The Museum commissioned Yonkers-based artists Nancy Mendez, Patricia Santos, and Katori Walker, known for their street murals throughout the city, to paint a collaborative mural, which was supported in part by ArtsWestchester. Entitled The Garden of The Divine Feminine, the mural is inspired by the artists’ own public art practice and expression of identity. During the course of the exhibition, the Museum will provide opportunities in the galleries, in our bucolic Courtyard, and online to welcome public participation and to ensure that many perspectives are presented for consideration.
In 2020, many people and institutions are taking stock of the 100th anniversary of the Nineteenth Amendment. At the HRM, we celebrate those important strides, while simultaneously recognizing where that amendment notably failed to offer equal voting rights for all American women. Women are still fighting for freedom, and art is a powerful tool to help us see the complexity of their lives and ideas. Female-identifying artists have distinguished themselves by working persistently within an oppressive patriarchal system and by rebelling against this status quo.

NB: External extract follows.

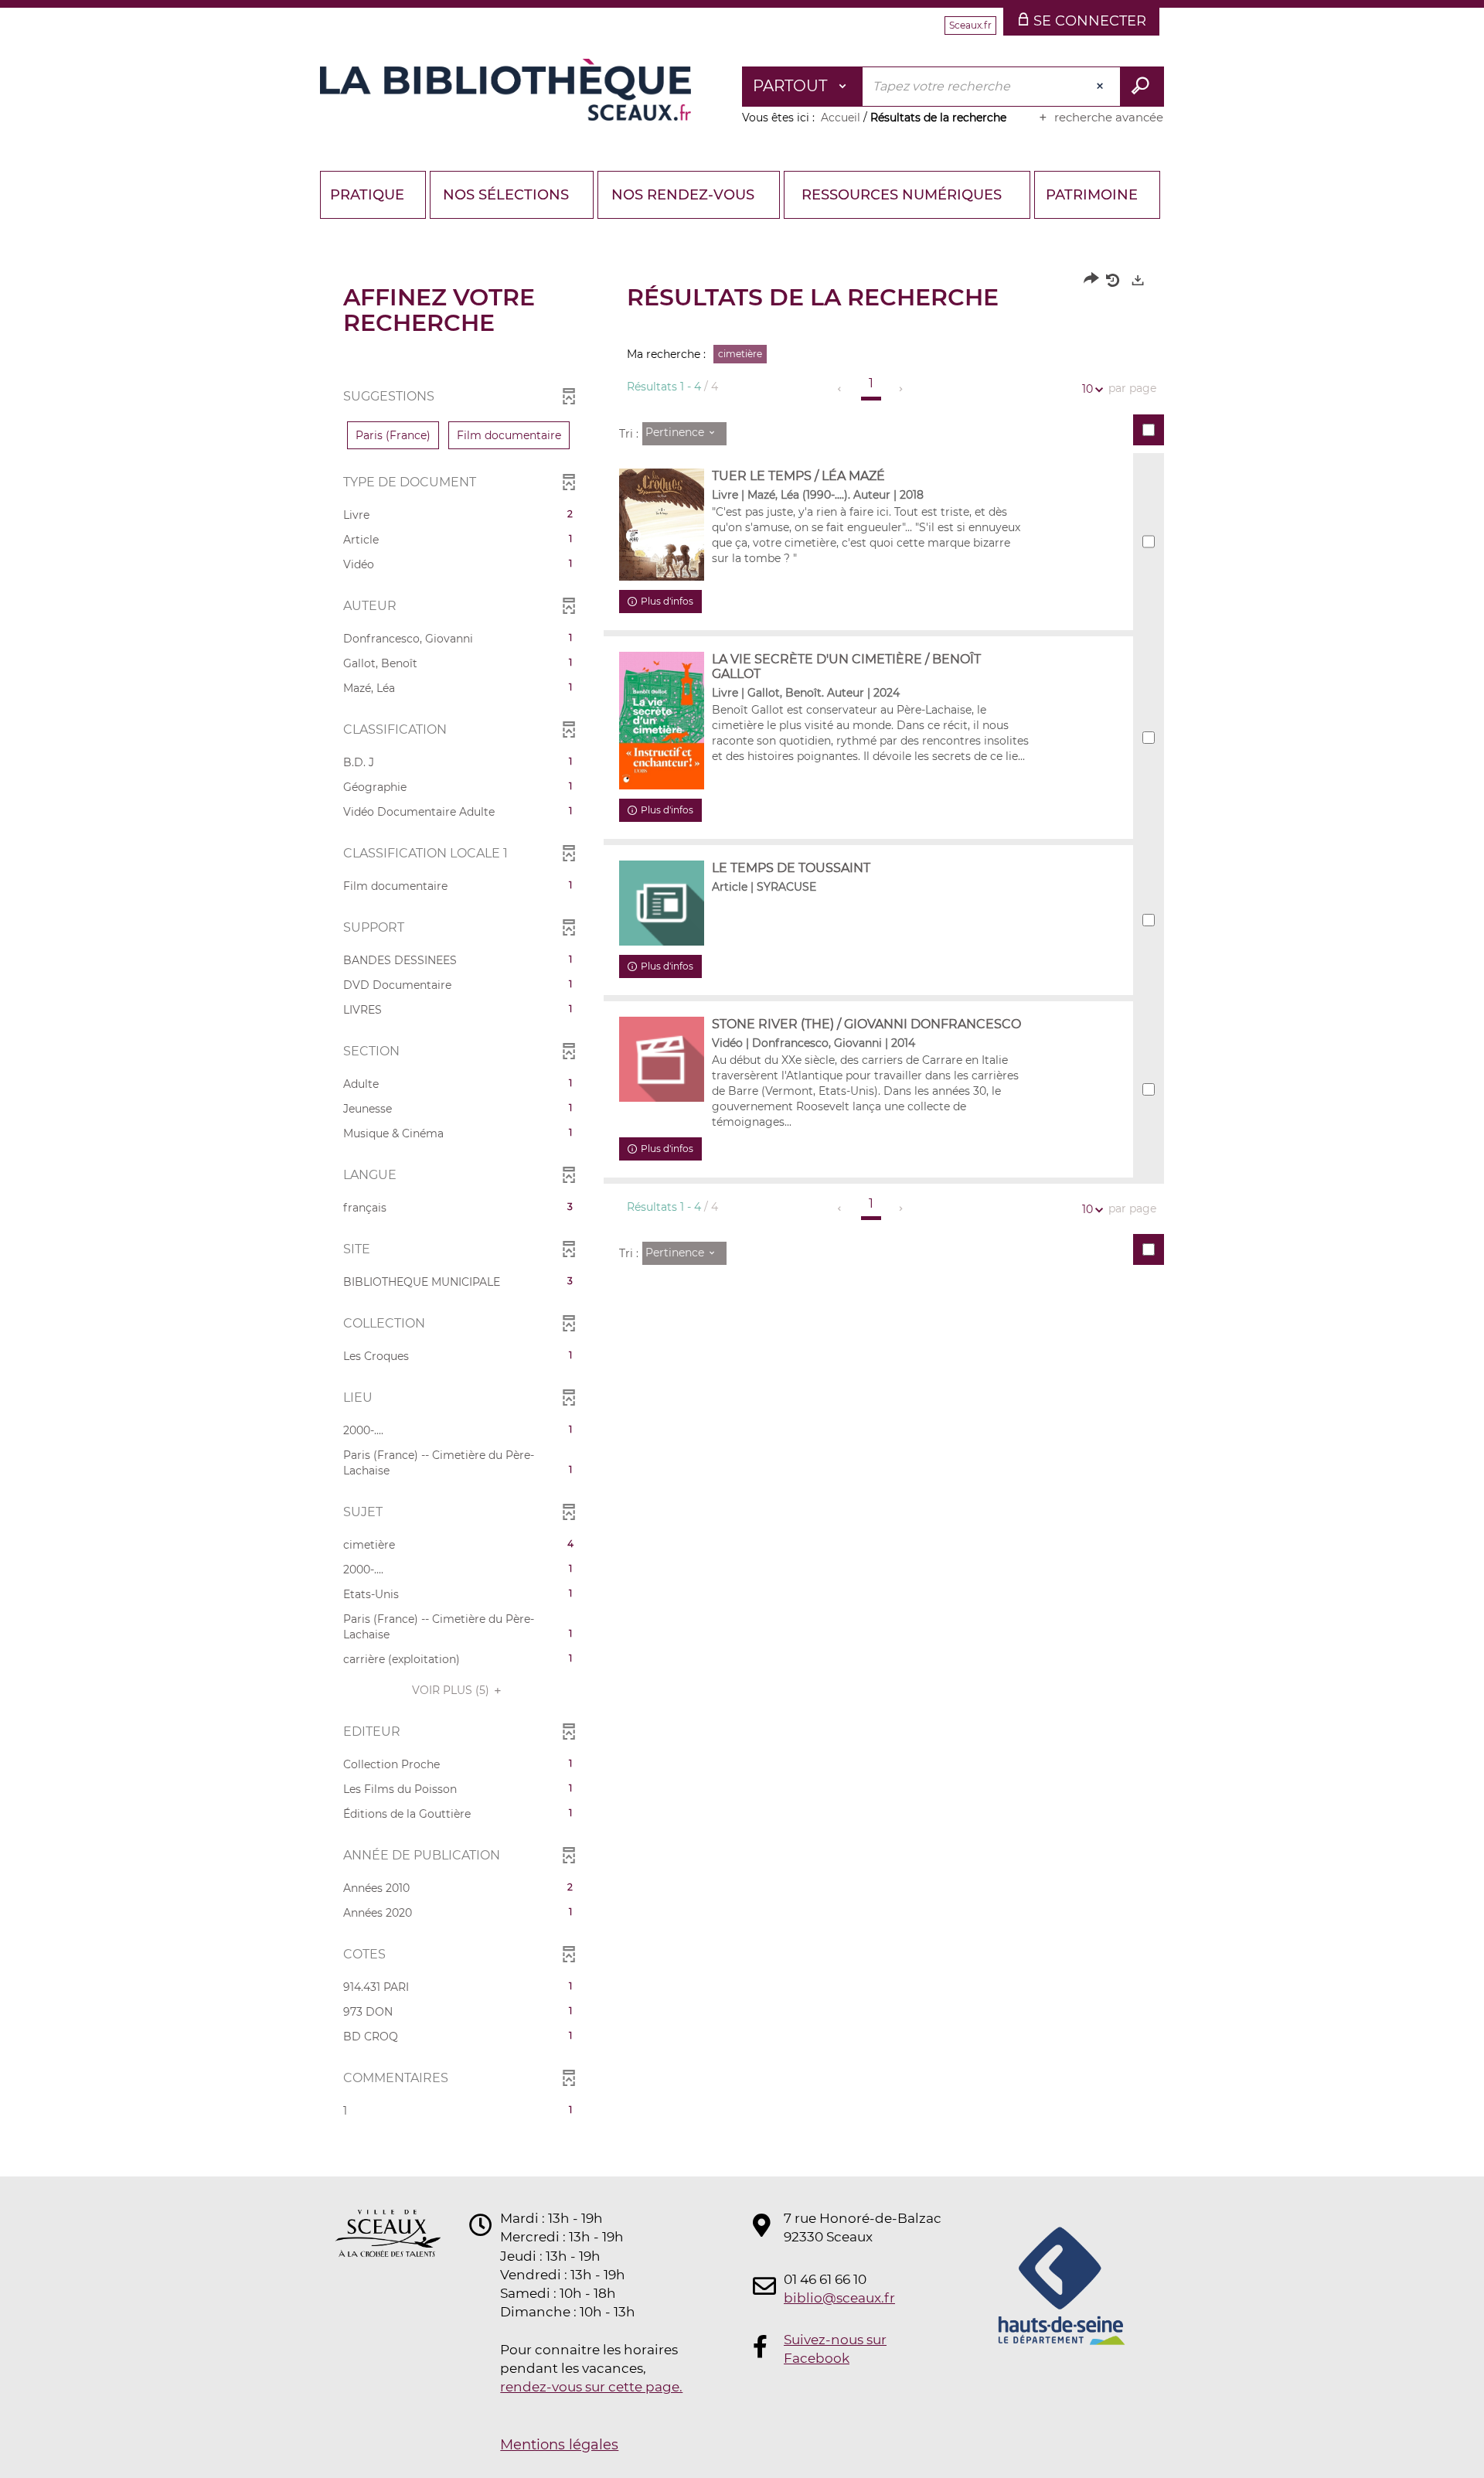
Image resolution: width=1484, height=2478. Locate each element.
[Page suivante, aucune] (901, 389)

With each succeeding generation, they have created work that raises awareness of interdependent systems of discrimination and how to make productive change. Today, feminist art history has expanded to embrace intersectionality: the interconnected nature of social categorizations such as race, class, and gender.
While no single exhibition can cover such a multifaceted story, the artists in Women to the Fore challenge the dominant textbook history of American art and expand our definition of feminist art history by advocating for diversity, inclusion, and gender equity in museums, the art world, and beyond. In the nineteenth century, still life was one of the only subjects considered “appropriate” for women. Since then, artists like Georgia O’Keeffe, Ebony Bolt, and Joséphine Douet have expanded the boundaries of that genre to become shepherds and observers of nature, urban environs, and cycles of life.
Redefining women’s roles as nurturers, caregivers, and community advocates motivates Vinnie Bagwell, Tuesday Smillie, and Jessica Spence, who look to their own experiences to express a broad range of personal connections. A number of artists champion women as agents of exploration into the interrelation of sex, gender, race, and ethnicity in modern society, including Judy Chicago, Judy Giera, Marisol, and Shanequa Benitez. Reflection upon homelands and movement across borders is a major concern of Seongmin Ahn, Julia Santos Solomon, and Ola Rondiak.
Across the spectrum of these themes, in many cases, the art is political, in ways both overt and subversive.
The exhibition is co-curated by Laura Vookles, Chair of the HRM’s Curatorial Department, and Victoria McKenna-Ratjen, Curatorial Assistant.